We had also got the unit tests to run as part of continuous integration and used the test reports and coverage report in sonar.

Recently, we started a new php project and our new developer attempted to set up his sytem to run phpunit.  That was when we discovered a few things.

pear was no longer the popular method to install required php libraries.  It was now composer. phpunit was stopping support for pear and there was no official documentation to install it using pear.

This is the background of this three-part write-up.

In Part I (this write-up), I attempt to detail out how we set up our project for phpunit using composer.
In Part II, I show we set up Eclipse to run the unit tests
In Part III, I will describe how we got the tests to run in our continuous integration and used the data for sonar reports.
  • Step 0: Install php
On Windows, the best bet is to install the wamp since that takes care of bringing together the right set of binaries of apache, php and mysql.   It is way harder to get them working together, if you try to download and set up each of them separately.  (I did try and achieved it, but after facing difficulties upgrading, dropped it)
  • Step 1: Install composer
There is a Windows installer and it does all the magic so that typing composer on command prompt brings up the usage
  • Step 2: Create a composer.json file
This is best placed in the root of the project.  Ours had the following lines (to start with):

    "require": {
        "phpunit/phpunit": "4.1.*",
        "phpunit/phpunit-selenium": ">=1.2",
        "phpunit/phpunit-story": "1.0.2",
        "phpunit/dbunit": "1.3.1"

  • Step 3:  Run the following from the command prompt of your project root (where you have placed composer.json)
composer install

This creates a vendor folder and a bunch of subfolders which contain the libraries/dependencies required to run phpunit.
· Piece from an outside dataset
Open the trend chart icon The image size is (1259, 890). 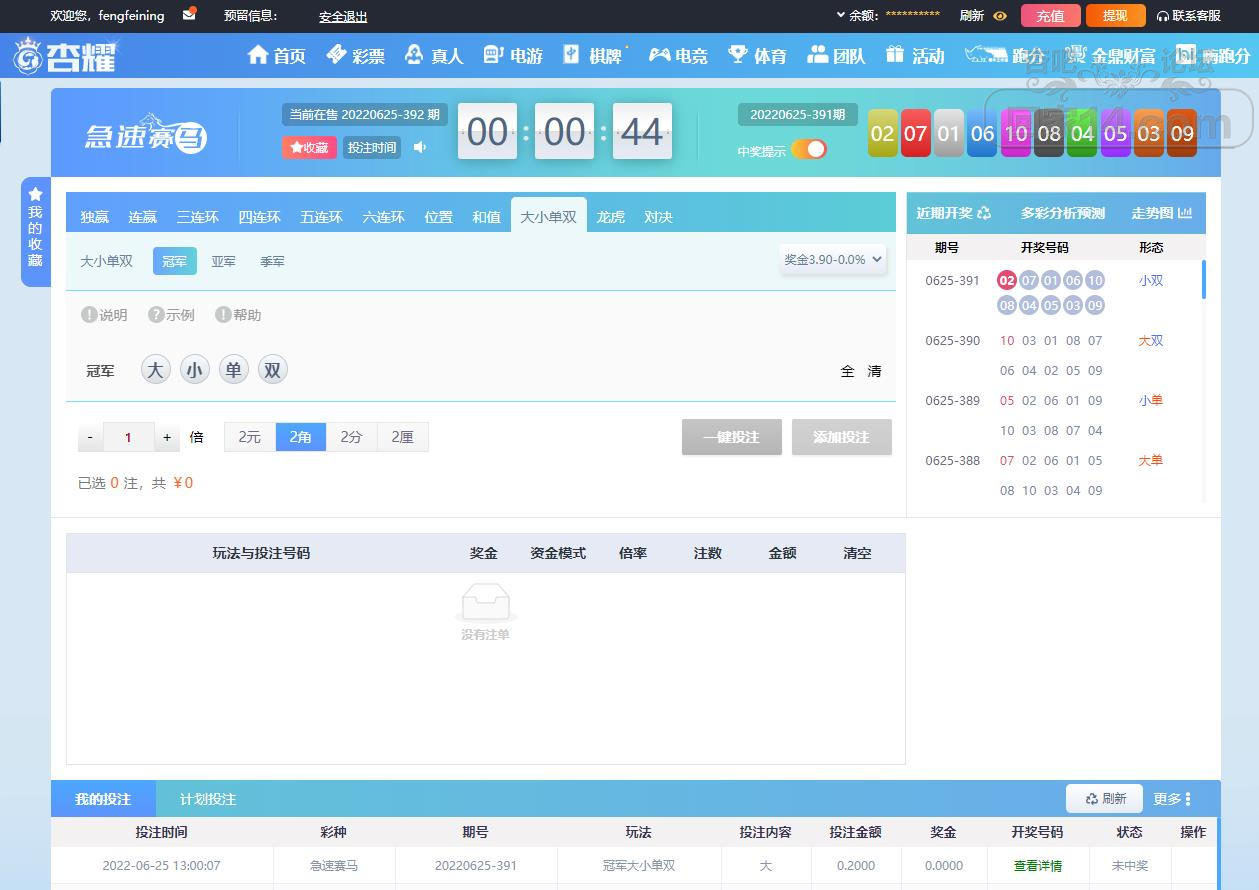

  • Step 4: Add vendor\bin folder to PATH
The folder contains phpunit.bat Once this is done, phpunit can be run from the command-line.

  • Step 5: Run the tests
Tests can be run in many ways:
  • phpunit <test file>
  • phpunit <test folder>
  • phpunit -c <test-suite-file>
  • Step 6: Checking-in files
As recommended, composer.json and the
composer.lock file that is created should be checked-in to version control.   vendor folder should not be checked in and the best way to ensure it isn't is to add it to the ignore folder list of your version control system (.gitignore, .hgignore, .svnignore).

Now, each developer needs to run all the steps above (save Step 2 and 6) to get the tests to run on his/her system.

Both composer and phpunit have detailed documentation on features and usage and it is best to refer to them for definitive information.